Ab Mittwoch beginnen die Hausärzte in Brandenburg regulär mit den Impfungen gegen das Coronavirus. Die Praxen sollten ab Dienstagnachmittag die ersten Lieferungen des Impfstoffs gegen das Coronavirus erhalten. Das Vakzin, das vergangene Woche von den Praxen bestellt werden musste, sollte spätestens bis Mittwochvormittag vom Großhändler an die Apotheken und von da aus an die Praxen geliefert werden, wie der Sprecher der Kassenärztlichen Vereinigung Brandenburg (KVBB), Christian Wehry, am Dienstag sagte.

Brandenburgs Hausärzte haben bisher 10.000 Menschen geimpft

Wie viele Praxen in Brandenburg ab dieser Woche gegen das Coronavirus impfen, sei noch unklar, da sie ihre Impfdosen direkt über die Apotheken bestellt hätten, so Wehry. Im Rahmen eines Modellprojekts, das bereits seit Mitte März in Brandenburg läuft, hatten laut Innenministerium bereits 260 Praxen geimpft. 10.0000 Impfungen innerhalb der vergangenen Woche konnten so demnach durchgeführt werden. In den Impfzentren seien es mehr als 40.000 Spritzen gewesen. Mobile Impfteams und Krankenhäuser kamen den Angaben zufolge in der letzten Märzwoche auf rund 6000 Impfungen.
Seit Beginn der Impfungen Ende Dezember haben demnach 349.164 Menschen eine Erst- und 106.997 Menschen die Zweitimpfung erhalten (Stand: 5.4.).

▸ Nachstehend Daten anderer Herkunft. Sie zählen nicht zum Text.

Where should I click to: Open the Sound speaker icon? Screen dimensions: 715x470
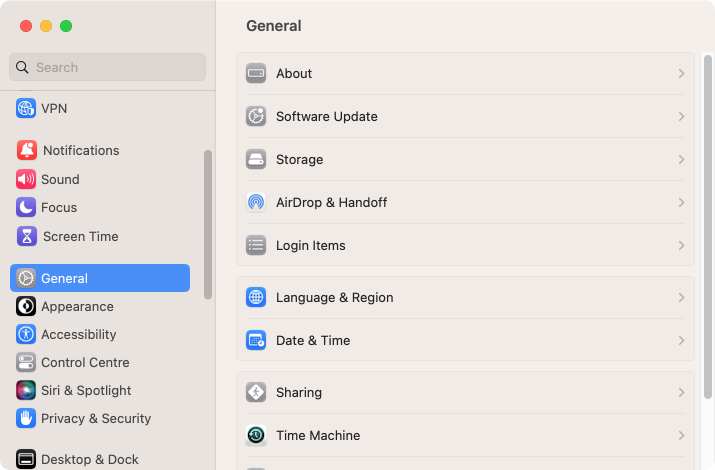[26, 179]
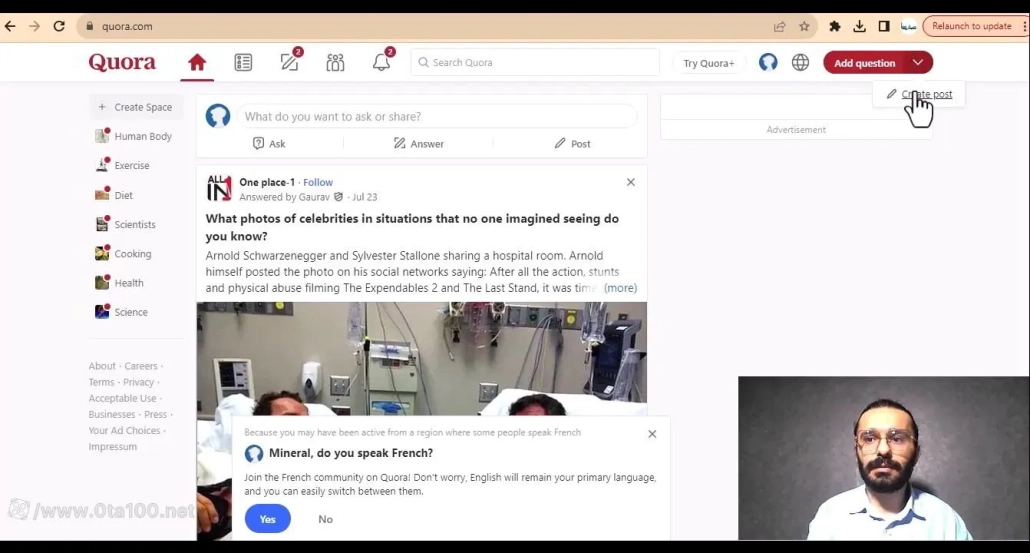Click the language globe icon
Image resolution: width=1030 pixels, height=553 pixels.
(800, 63)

Im Impf-Ranking liegt Brandenburg inzwischen nach Angaben des Robert Koch-Instituts im Vergleich mit den anderen Bundesländern im vorderen Mittelfeld. Bei den Zweitimpfungen ist das Land aber auf dem letzten Platz.

Brandenburg erwartet im April 67.000 Impfdosen pro Woche

Mit dem Spritzen in den Praxen soll die Impfung der Bevölkerung im Land an Fahrt aufnehmen. Rund 67.000 Impfstoffdosen soll Brandenburg im April pro Woche erhalten: davon rund 50.000 von Biontech/Pfizer. Die restlichen Mengen verteilen sich auf Moderna und Astrazeneca. Arztpraxen sollen nach Angaben des Ministeriums im April 29.000, 36.000, 30.000 und 95.000 Impfstoffdosen erhalten.
Karin Harre, Vorsitzende des Hausärzteverbandes Brandenburg, hält die Dosen des Biontech-Impfstoffs für zu gering. „Wir bekommen 18 Dosen diese Woche. Das ist sehr wenig.“ 100 Dosen des Impfstoffs Astrazeneca bekommt ihre Praxis in Walsleben (Ostprignitz-Ruppin) diese und nächste Woche jeweils noch einmal hinzu, da sie sich beim Modellprojekt beteiligt. „Die Verunsicherung bei Astrazeneca ist unter den Patienten hoch. Wir müssen echte Überzeugungsarbeit leisten, dass der Impfstoff bei über 60-Jährigen völlig unbedenklich ist“, sagte Harre.